On peut penser que Benjamin Biolay t’as pris ta place ?
(Énormes rires) Je ne pense pas, il a autre chose à faire.
C’était une époque où les maisons de disques cherchaient un nouvel Etienne Daho. Même si musicalement on ne peut pas vous confondre, il y avait un peu le même esprit ! Tu n’as pas de regrets par rapport à ça ?
Des regrets ? Si bien sûr ! Pendant la tournée, « la Nacelle » passait beaucoup à la radio et tout le monde était ravi. Je pensais que j’allais faire de la promo sur la tournée : des interviews, des showcases… Et la tournée avançait et il ne se passait rien. Je trouvais ça bizarre. En plus le DA a décidé de lancer un deuxième single « les Photos ». L’attachée de presse s’est énervée. « La Nacelle » continuait de grimper et il ne fallait pas l’arrêter. Les choses ont été mal faites par lui comme par moi. A l’époque dans ces gros labels on sortait d’une période où il y avait un changement à la tête des boîtes : on passait de vrais fans de musique à des commerciaux qui n’y connaissaient rien en artistique. Le mec qui s’occupait de moi, c’était un mec comme ça. Il était gentil mais il avait des partis pris un peu foireux. Comme il ne connaissait pas bien les choses, il a fait des bêtises (rires). Ça m’a desservi mais je pense que la tournée avec Obispo n’a pas aidé non plus. J’aurais dû parler uniquement des Byrds, des Beach Boys et des choses comme ça pour plaire aux Inrocks et Télérama et creuser un sillon (rires), je manque de stratégie, je suis juste un musicien. Non, je n’ai pas de regrets ou plutôt si j’en ai un petit : je pense que j’ai une bonne voix et de bonnes chansons et beaucoup de gens n’y ont pas accès. Ça m’embête un peu (sourire).

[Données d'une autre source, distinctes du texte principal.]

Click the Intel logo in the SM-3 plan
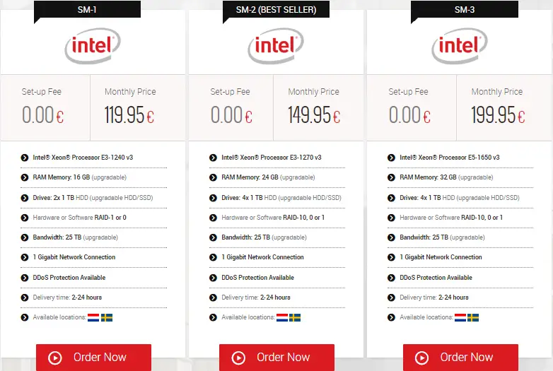 (460, 46)
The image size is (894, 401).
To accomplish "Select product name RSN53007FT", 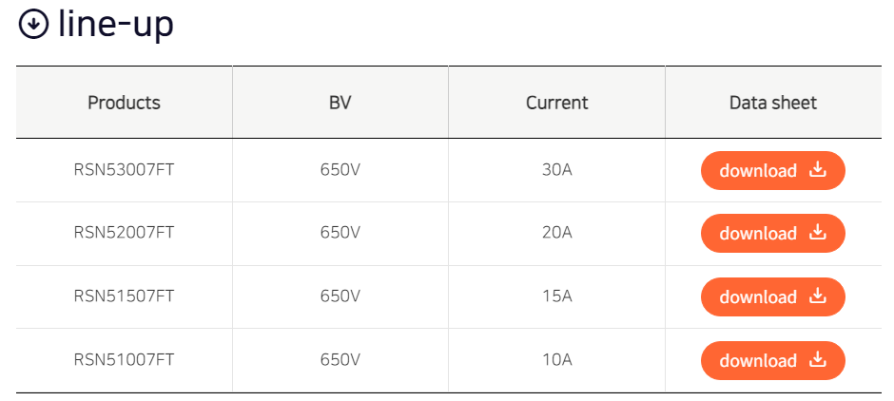I will click(x=124, y=171).
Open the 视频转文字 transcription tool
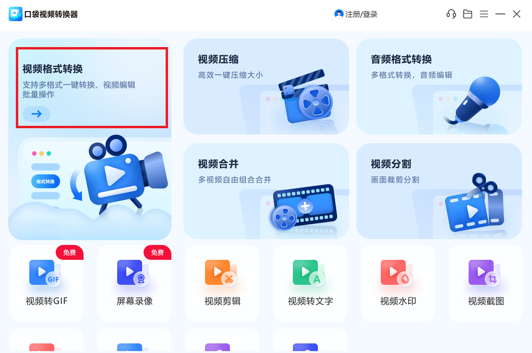532x353 pixels. point(310,283)
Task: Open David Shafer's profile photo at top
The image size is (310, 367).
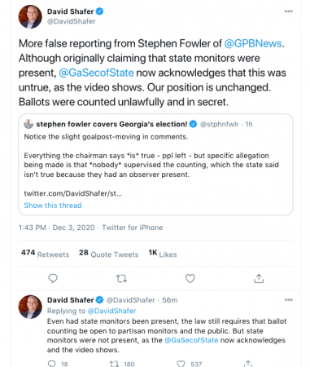Action: click(x=30, y=16)
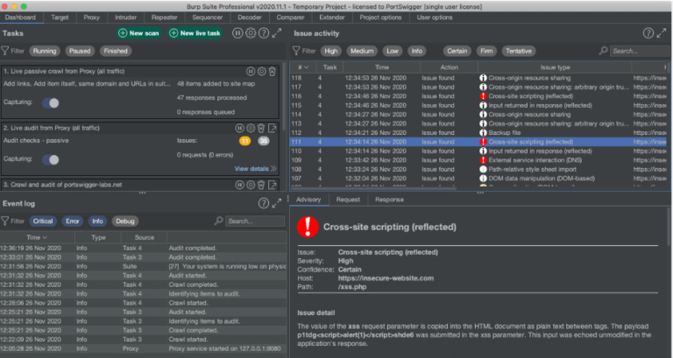
Task: Sort issues by the # column arrow
Action: tap(306, 67)
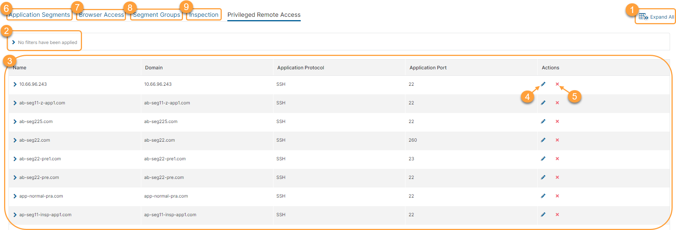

Il y a un pays qui est très important pour toi, c’est la Belgique !
C’est un pays qui t’a permis de faire de la musique et qui te permet de continuer à sortir des disques ? Complètement, c’est un pays très important pour moi. Ils ont une vision différente de la musique. Ils aiment la variété française mais pas seulement. Ils sont un peu comme les Anglais. Pour eux le rock, au sens large, c’est normal. Ce n’est pas un loisir ou juste une sortie. Si tu es attablé en terrasse tu peux assister à un débat entre deux femmes de 65 ans sur tel ou tel disque ou artiste. En France tu ne vois ça que dans des lieux très précis. En Belgique c’est normal : tout le monde vit la musique. Ils connaissent très bien tout ce qui est Anglo-Saxon et quand je joue là-bas avec des musiciens, ça fonctionne très bien très vite, parce que nous avons les mêmes références. Quand je parle des Stone Roses ou de Prefab Sprout, ils savent tout de suite ce que c’est. En France, chez les musiciens, personne ne connaît ces groupes à part les fans acharnés de musique. Ils aiment aussi mes textes parce qu’ils sont un peu absurdes. L’humour des Belges est plus proche des Monty Python que de Lagaffe.
A partir de là tu vas revenir à l’Indé avec « La Nuit des balançoires » où il y a Orwell, Thierry Bellia et Cascadeur.
J’ai composé mon deuxième album dans des conditions difficiles, mon premier enfant est né, et je ne m’entendais pas bien avec sa maman… Toujours chez Crammed, Jérôme Didelot d’Orwell, Thierry Bellia et Alexandre Longo (Cascadeur) ont participé à certains arrangements. J’aime certaines chansons sur cet album, comme « La Collection » ou « Pas de chance pour les Wilson », mais même si j’ai beaucoup aimé travailler avec eux, je ne suis pas fan du résultat. Je trouve cet album un peu mou… Je ne le referais pas du tout comme ça. Je ne le referais pas du tout d’ailleurs (rires).
Tu dois adorer Brian Wilson ?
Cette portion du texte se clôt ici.